*Text block*.
* * * * * * *

It’s been a while…
It’s been a while. As you can see, I’ve made a few changes to my blog. Let me explain.
As most of you know, I had mono in November. Any type of infection/disease is a little more complicated because of my Liver transplant. The timing of getting mono was not ideal. It was the week before Thanksgiving. The woman I rented my personal training space from decided she was moving on. I had to decide whether or not to take on the lease. But it was bigger than that, if I didn’t take on the lease I would close down my business. I had been half in and half out for too long. So there I was. I had mono and I had to make a big decision. Oh and I had about one week to make the decision.
Every time something happens to me physically that I don’t understand, I go through a very predicable process. I cry and I insist that Bryan and I talk about my funeral. (You can laugh, we do) For an hour or so I convince myself that I going to die from (fill in the blank). I cry for a while longer, usually fall asleep and wake up with a bit better perspective. Within a day or so my perspective has shifted and I’m ready to go. But for whatever reason this time something was different. I still wanted to talk about my funeral and there were some tears. But quickly after I stopped crying, my thoughts were very clear. Instead of crying myself to sleep, I asked myself “If I were indeed to die today, would I be happy with my life today?”
Let’s pause, I know what you are thinking. I know it sounds like a horrible question to be asking. In the wrong state of mind, it may be the wrong question to be asking. But you know what, for me in that moment- it was a moment full of life and clarity. My answer came quickly.

* * * * * * *

*Given entries*.

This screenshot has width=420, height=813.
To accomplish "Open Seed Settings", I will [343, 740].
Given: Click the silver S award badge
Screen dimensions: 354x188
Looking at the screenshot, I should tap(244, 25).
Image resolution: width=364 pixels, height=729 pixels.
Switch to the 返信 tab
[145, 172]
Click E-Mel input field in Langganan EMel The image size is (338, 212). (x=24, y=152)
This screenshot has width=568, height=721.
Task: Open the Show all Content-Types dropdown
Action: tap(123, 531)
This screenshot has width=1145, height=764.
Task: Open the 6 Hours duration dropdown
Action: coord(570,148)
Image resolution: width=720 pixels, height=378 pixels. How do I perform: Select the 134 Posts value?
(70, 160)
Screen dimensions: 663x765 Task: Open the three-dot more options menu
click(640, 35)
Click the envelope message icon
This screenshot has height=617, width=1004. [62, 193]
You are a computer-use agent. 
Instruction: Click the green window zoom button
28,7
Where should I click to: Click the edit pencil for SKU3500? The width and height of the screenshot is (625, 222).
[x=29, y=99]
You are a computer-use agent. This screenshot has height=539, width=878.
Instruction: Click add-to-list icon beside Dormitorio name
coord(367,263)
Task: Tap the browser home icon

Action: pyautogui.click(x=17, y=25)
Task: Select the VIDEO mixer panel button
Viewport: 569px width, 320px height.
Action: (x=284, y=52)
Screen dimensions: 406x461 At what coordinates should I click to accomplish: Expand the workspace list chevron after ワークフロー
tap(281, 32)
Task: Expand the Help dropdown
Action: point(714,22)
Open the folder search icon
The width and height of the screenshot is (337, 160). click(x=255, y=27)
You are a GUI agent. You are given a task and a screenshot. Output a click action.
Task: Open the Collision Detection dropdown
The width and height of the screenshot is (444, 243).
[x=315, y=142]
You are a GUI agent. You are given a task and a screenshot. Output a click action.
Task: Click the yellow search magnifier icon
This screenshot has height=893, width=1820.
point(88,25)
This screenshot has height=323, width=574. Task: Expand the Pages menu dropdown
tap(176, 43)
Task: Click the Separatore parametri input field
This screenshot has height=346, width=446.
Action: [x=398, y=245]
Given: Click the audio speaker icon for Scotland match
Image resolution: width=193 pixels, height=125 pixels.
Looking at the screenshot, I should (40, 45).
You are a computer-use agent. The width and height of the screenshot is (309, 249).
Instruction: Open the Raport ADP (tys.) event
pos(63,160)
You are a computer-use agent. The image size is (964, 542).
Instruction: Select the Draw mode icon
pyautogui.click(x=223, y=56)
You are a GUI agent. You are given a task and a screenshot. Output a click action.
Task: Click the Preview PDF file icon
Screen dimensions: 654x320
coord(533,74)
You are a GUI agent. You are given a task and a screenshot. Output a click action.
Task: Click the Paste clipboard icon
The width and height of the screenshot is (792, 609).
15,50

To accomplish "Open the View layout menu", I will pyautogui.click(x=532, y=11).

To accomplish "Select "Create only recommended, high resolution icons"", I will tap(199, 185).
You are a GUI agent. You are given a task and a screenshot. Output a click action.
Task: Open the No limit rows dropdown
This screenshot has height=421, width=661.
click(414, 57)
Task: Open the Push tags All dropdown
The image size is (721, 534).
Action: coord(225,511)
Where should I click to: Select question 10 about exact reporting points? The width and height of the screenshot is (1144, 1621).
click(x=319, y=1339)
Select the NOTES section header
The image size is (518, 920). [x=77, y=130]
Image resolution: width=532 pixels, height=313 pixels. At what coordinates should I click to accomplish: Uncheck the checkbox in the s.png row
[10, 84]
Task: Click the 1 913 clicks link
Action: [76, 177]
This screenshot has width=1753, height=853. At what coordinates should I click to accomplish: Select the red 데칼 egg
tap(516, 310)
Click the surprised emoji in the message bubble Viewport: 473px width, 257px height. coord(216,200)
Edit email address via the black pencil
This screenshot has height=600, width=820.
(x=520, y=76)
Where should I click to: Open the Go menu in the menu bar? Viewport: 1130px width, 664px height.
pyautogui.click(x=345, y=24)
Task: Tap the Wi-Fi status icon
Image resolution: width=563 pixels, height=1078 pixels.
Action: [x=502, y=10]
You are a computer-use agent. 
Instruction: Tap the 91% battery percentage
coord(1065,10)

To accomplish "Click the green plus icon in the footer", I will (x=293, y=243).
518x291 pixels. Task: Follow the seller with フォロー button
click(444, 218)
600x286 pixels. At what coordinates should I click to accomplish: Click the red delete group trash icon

* * * * * * *

*Your instructions*.
Answer these questions from the blog post:
(a) In what month did the writer have mono?
(b) About how much time did the writer have to decide whether to take on the lease?
(c) What question did the writer ask instead of crying to sleep?
The entries are separate material and have no connection to the blog post.

*Solution to this exercise*.
(a) November
(b) About one week
(c) "If I were indeed to die today, would I be happy with my life today?"